Retiendra-t-on que pendant que les congressistes tentaient de percevoir comment atteindre un jour les objectifs OMS du 95-95-95 en matière de lutte contre le VIH, compte tenu du retard pris dans le déploiement des nouveaux outils de prévention, principalement chez les non-HSH, et de l’effet péjoratif de la crise sanitaire Covid, l’information en France était ailleurs ? On y discutait de l’avis récent de la Haute Autorité de santé (HAS) sur la fin de la vaccination obligatoire des soignants contre le Covid et de la très politique réintégration des soignants non vaccinés (moins de 0,3 % des 1,2 million d’agents). Sans compter le bruit fait autour du patient guéri de Düsseldorf, ou la science pour la science (voir notre première édition).
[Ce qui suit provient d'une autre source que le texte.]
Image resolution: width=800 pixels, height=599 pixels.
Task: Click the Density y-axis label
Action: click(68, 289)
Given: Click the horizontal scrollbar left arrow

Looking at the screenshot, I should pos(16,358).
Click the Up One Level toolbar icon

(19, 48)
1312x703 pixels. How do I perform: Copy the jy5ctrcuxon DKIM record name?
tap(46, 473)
Mais de ce Covid en CROI 2023, retiendra-t-on l’étude assez rare de Rebecca Fielding-Miller (université de San Diego, #210) dont devraient s’inspirer bien des décideurs politiques ? L’étude de la corrélation entre le port du masque à l’école et la circulation du SARS-CoV-2 dans les eaux usées à San Diego (CA) a démontré que la probabilité d’un prélèvement positif au SARS-CoV-2 des eaux usées diminuait de moitié (ORa : 0,49 ; IC95 : 0,27-0,90) pour chaque augmentation de 10 % du port du masque (parents, enseignants et enfants). Au passage, le chairman de la CROI, Robert T. Scholley, en session d’ouverture nous avait vanté l’arrivée des “sciences sociales et cognitives” à a CROI***. Ce n’est pas évident en épluchant le programme. Peut-être l'année prochaine à Denver ?
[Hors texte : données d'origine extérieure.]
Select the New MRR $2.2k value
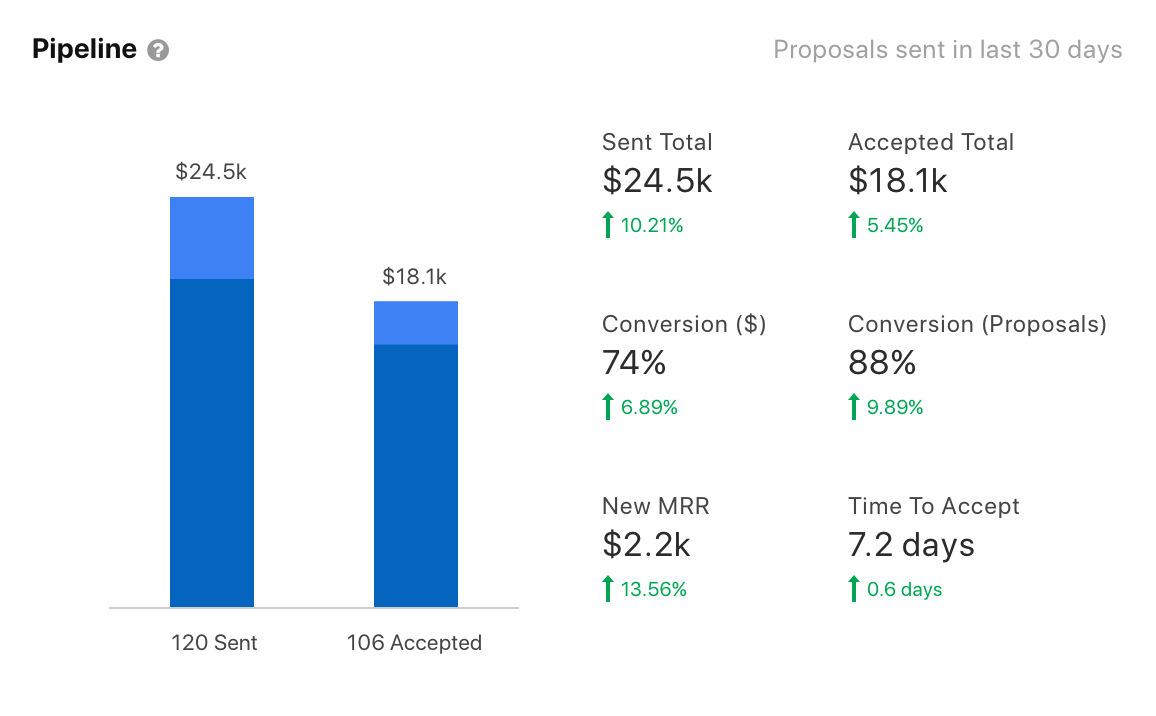 pos(646,545)
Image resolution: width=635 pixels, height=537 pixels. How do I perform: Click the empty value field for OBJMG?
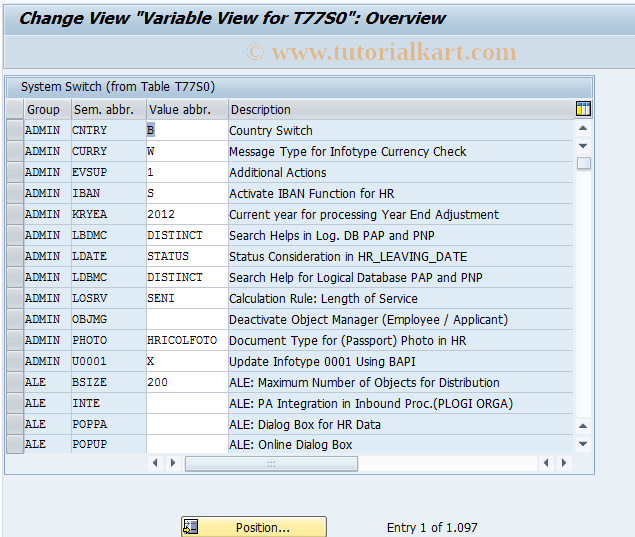[186, 320]
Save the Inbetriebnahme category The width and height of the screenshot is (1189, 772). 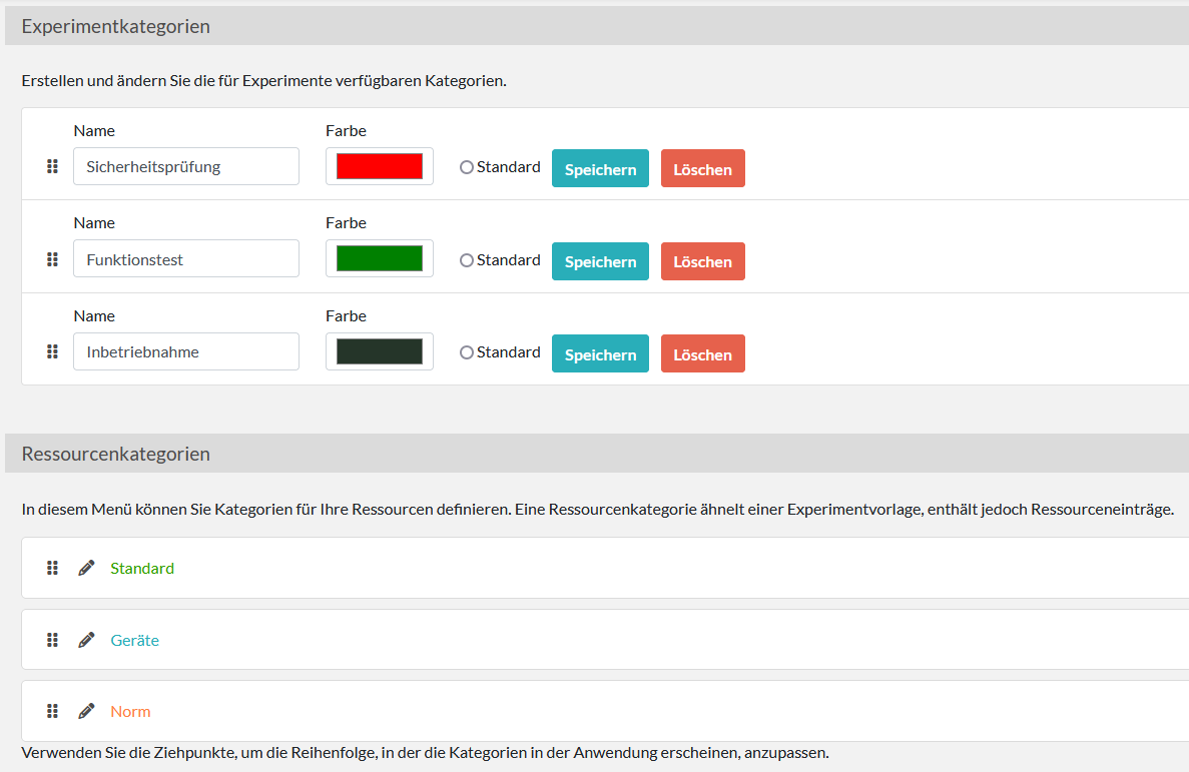coord(600,354)
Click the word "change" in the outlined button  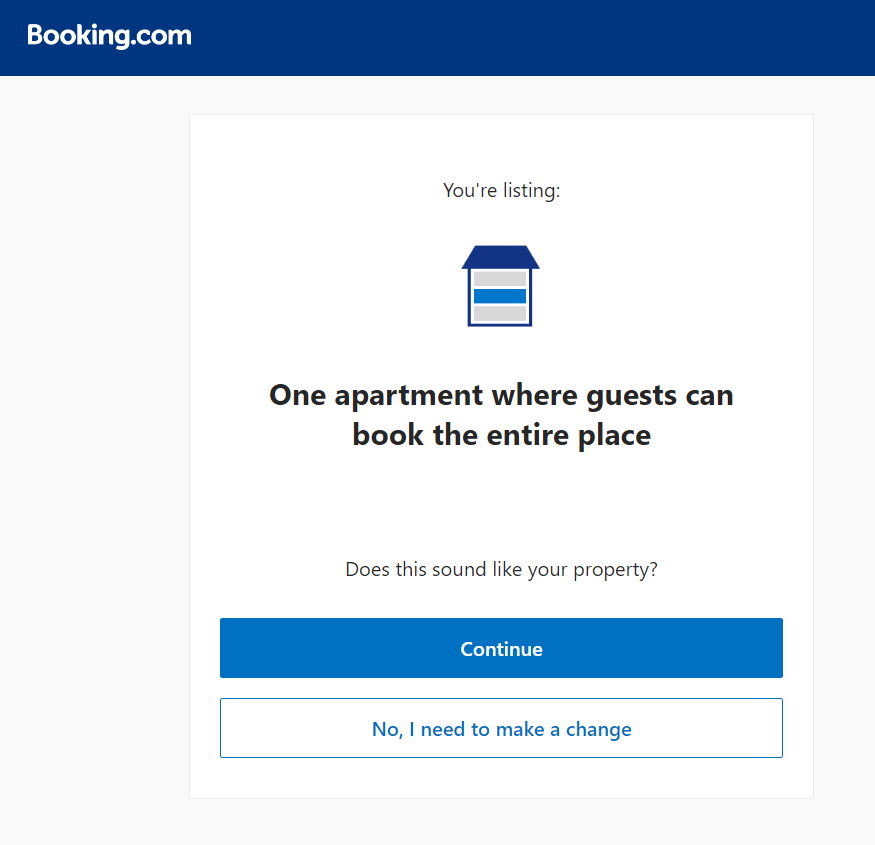(598, 729)
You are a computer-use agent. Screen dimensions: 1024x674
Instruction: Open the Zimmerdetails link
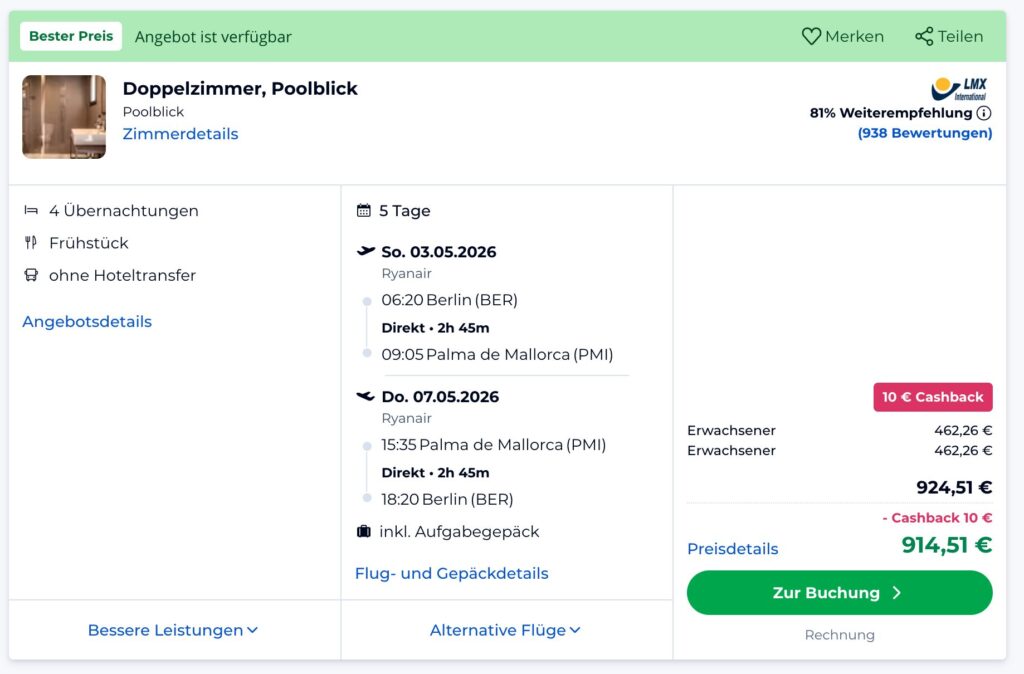(180, 134)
On retiendra à l’évidence la poussée de CBG/RPV en thérapeutique et en préventif, avec aussi les interrogations sur l’avènement d’un nouveau syndrome de LEVI ; celle du lénacapavir avec ou sans anticorps neutralisants à large spectre, molécule prometteuse qui cherche partenaire particulier. Comme dans la chanson.
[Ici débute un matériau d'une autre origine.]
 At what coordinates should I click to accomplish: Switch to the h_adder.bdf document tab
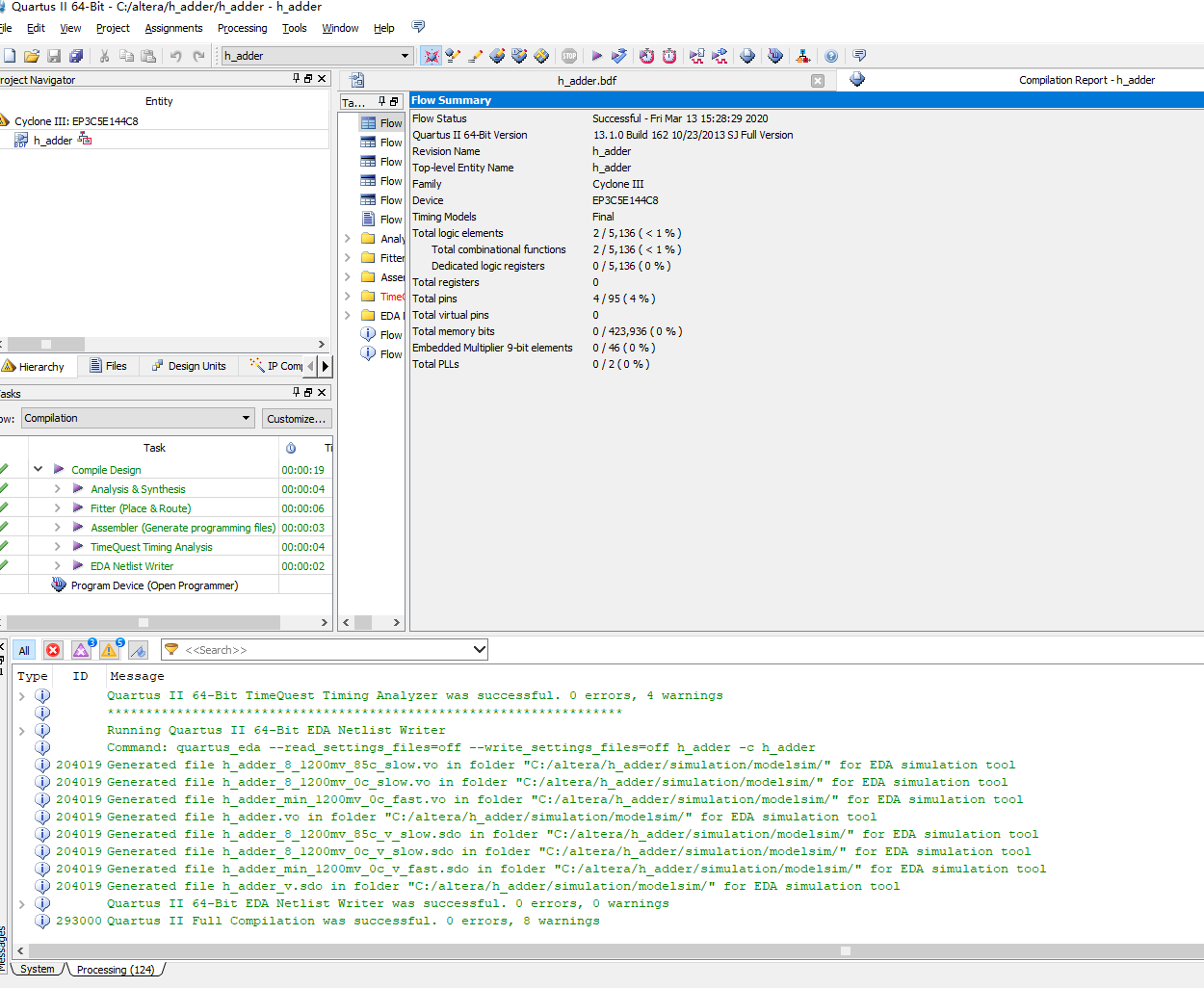(587, 81)
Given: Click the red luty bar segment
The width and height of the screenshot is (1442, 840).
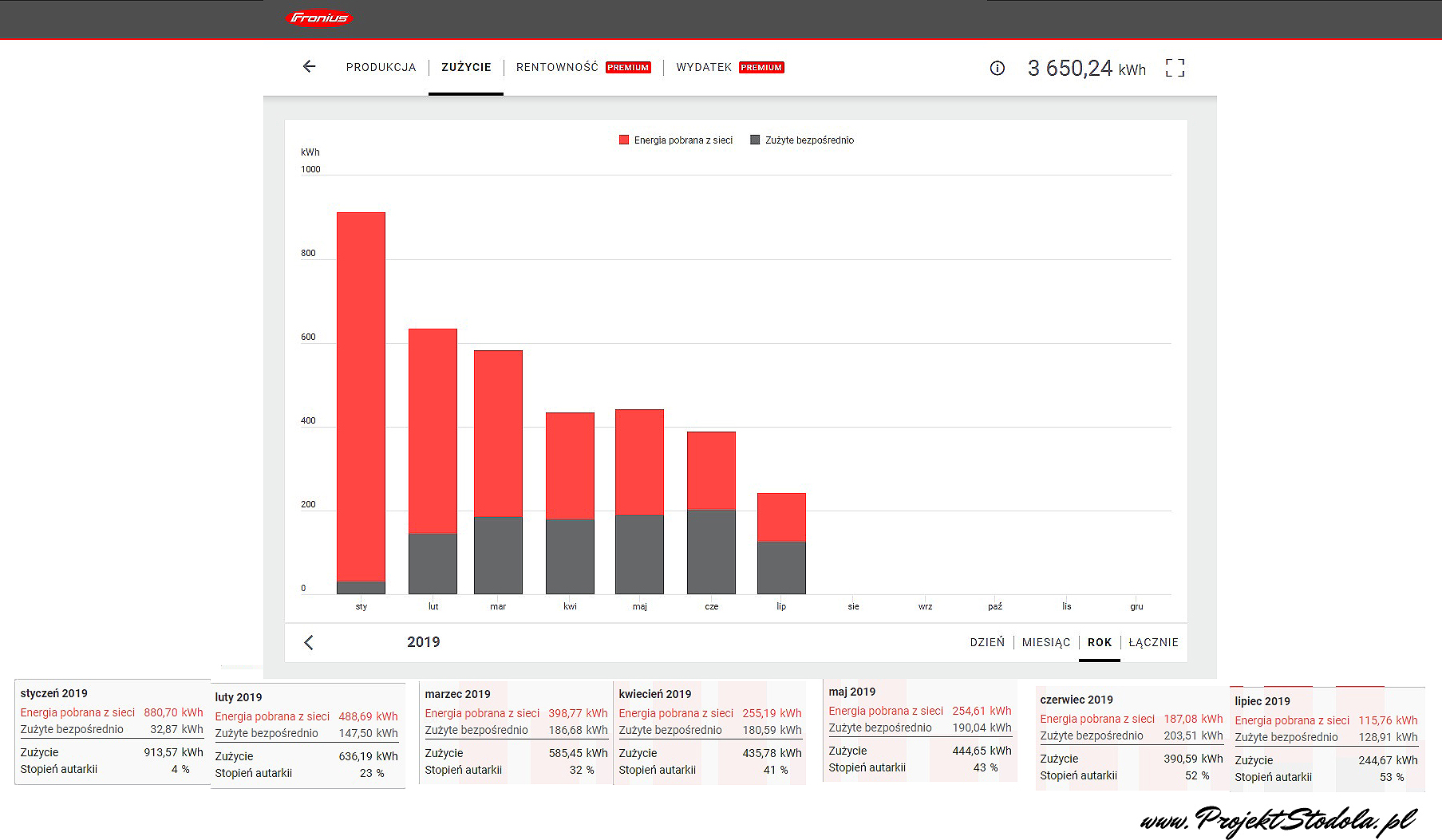Looking at the screenshot, I should [x=433, y=431].
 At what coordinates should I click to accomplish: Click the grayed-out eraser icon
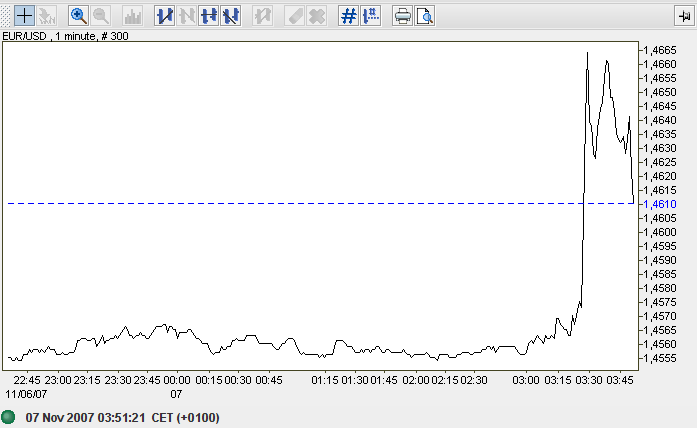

Enfin, comment ne pas retenir cette dernière session, et première du genre à la CROI, sur “la communication scientifique à l’heure de désinformation” (S09) ? Avec 3 communications de haut vol dans le sillage de l’explosion des fake news durant la crise Covid. Rappelons ici, en léger décalage, un sondage Ifop-Reboot-Fondation Jean-Jaurès d’octobre 2022, qui révélait que 17 % des 18-24 ans considèrent que “la science apporte plus de mal que de bien” – il étaient seulement 6 % en 1972 – et 41 % “autant de bien que de mal”… Plus encore, 17 % de cette génération Z pense “qu’il est possible que la Terre soit plate” et 27 % que “les êtres humains ne sont pas le fruit d’une longue évolution”. Parmi les facteurs de risque de scepticisme authentifiés figurent le temps passé sur des microblogging comme Twitter ou autres réseaux sociaux (TikTok, Telegram) ; si, modestement, cet e-journal drivé par La Lettre de l’Infectiologue, avec le soutien institutionnel de ViiV Healthcare, peut avoir contribué un tant soit peu à une information de qualité, c’est déjà un début de satisfaction.
Gilles Pialoux
*Néologisme attribué à Serge Gainsbourg, formé sur l'adjectif "classe", auquel s'ajoute le suffixe "-ieux", qui peut évoquer l'adjectif "précieux".
** pas maintenant !
*** “Je savais déjà que la question du sida ne pouvait pas être plus longtemps confinée comme question médicale”, Daniel Defert (1937-2023), le 29 septembre 1984 ; lettre constitutive de la création de l’association AIDES.